Paphiopedilum kolopakingii is a species of orchid endemic to Borneo. The species is named after A. Kolopaking, an orchid collector from East Java who first flowered the plants in cultivation. This orchid is considered as high-valued economically.

== Description ==
P. kolopakingii is characterized with 8–10 strap-shaped, obtuse and clear green leaves blooming in the spring stout, with 6–14 flowers 40-70 cm long, which are densely pubescent, purple, terete inflorescence with elliptic-lanceolate, acuminate, purple striped floral bracts, having honeysuckle-scented flowers. This orchid has the most flowers open at once among the Paphiopedilum species. Its sepals are whitish with dark red-brown or dark brown venation, while its petals are green, veined with red or brown. The lip is olive-green to ochre with darker veins. Flowering in the wild occurs from January till March. It is similar morphologically to P. ooii, but P. ooii can be distinguished by its shorter and ovate dorsal sepal, spirally twisted petals, a shorter lip and a white staminode with a less hairy margin.

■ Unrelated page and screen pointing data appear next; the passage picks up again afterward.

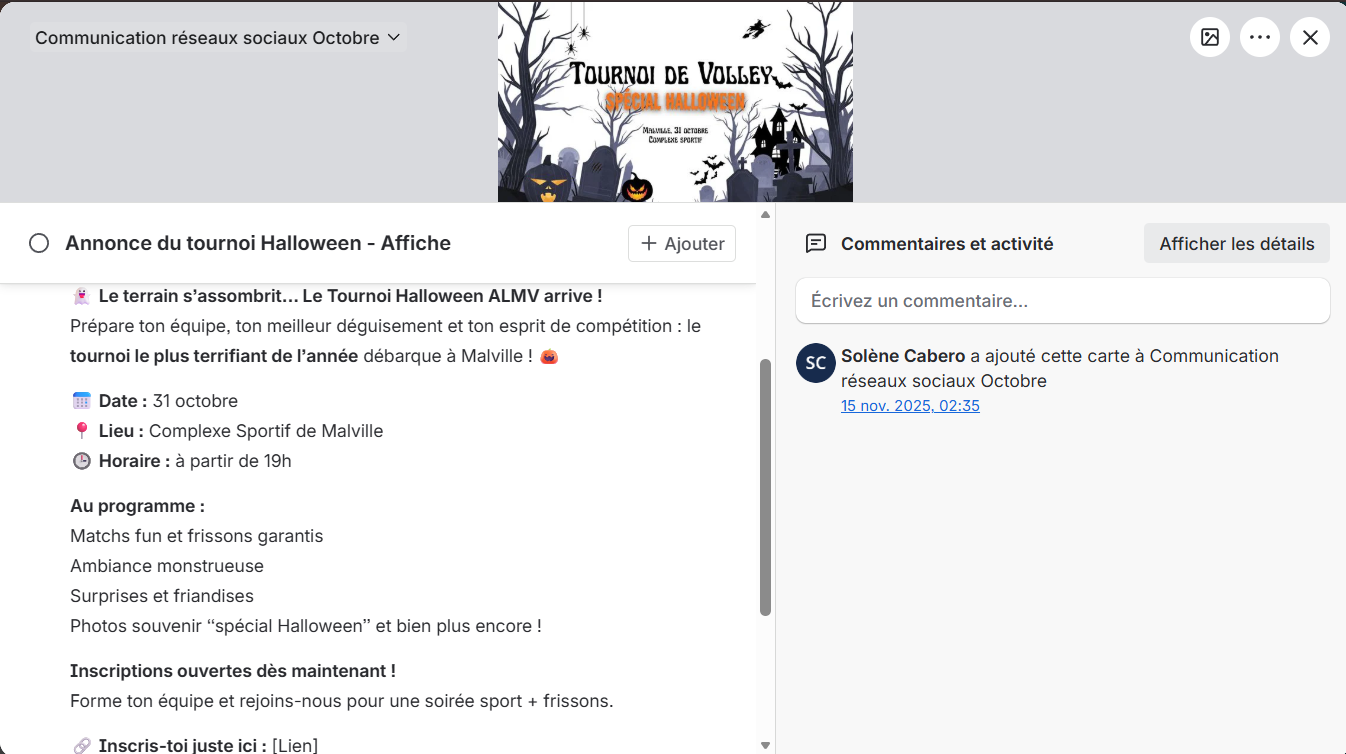Click the description vertical scrollbar thumb

point(766,487)
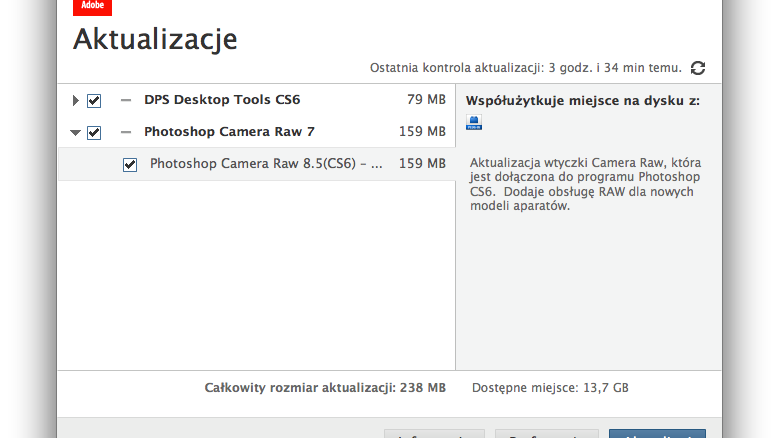The image size is (779, 438).
Task: Click the Informacje button
Action: tap(434, 434)
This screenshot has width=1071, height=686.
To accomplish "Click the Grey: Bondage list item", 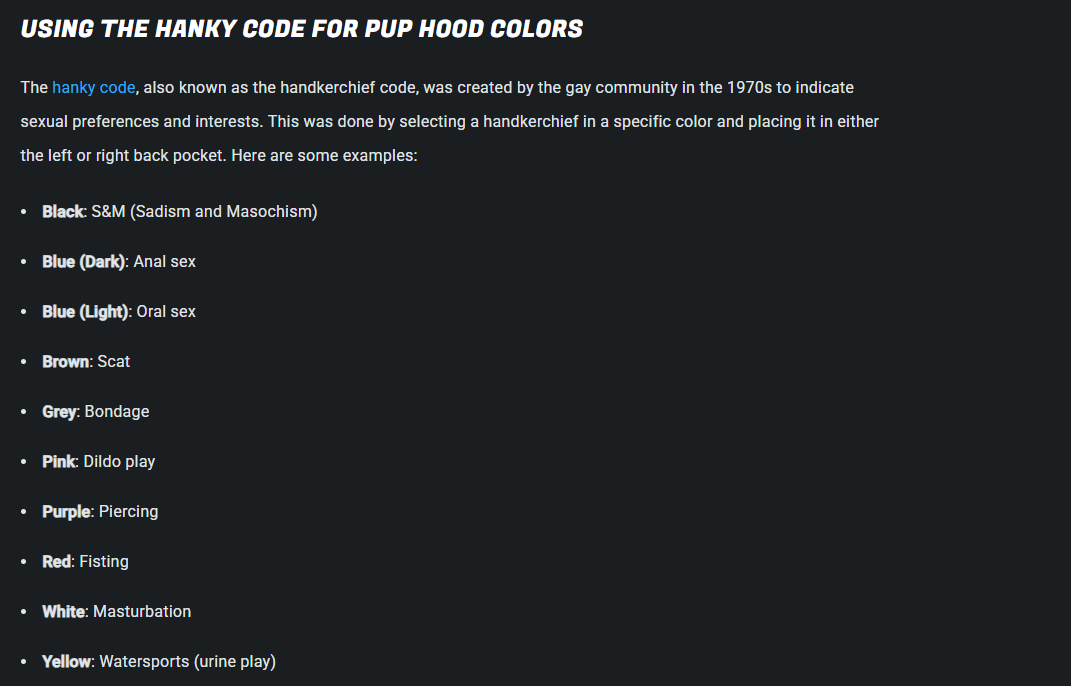I will click(x=96, y=411).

The orchid grows on steep slopes in hill and lower montane forests, clustered among rocks over steep river gorges at altitudes of 600-1100 m.

== Distribution ==
This species is endemic in Borneo, primarily in north-central Kalimantan in Indonesia, especially around the headwaters of the Barito River, although it has also been discovered in Sabah, specifically at the eastern side of Mount Kinabalu.

== Hybrids ==
The first P. kolopakingii hybrid was cultivated in 1994, with cultivated hybrids including rothschildianum × kolopakingii, kolopakingii × philippinense, kolopakingii × sanderianum, and haynaldianum × kolopakingii.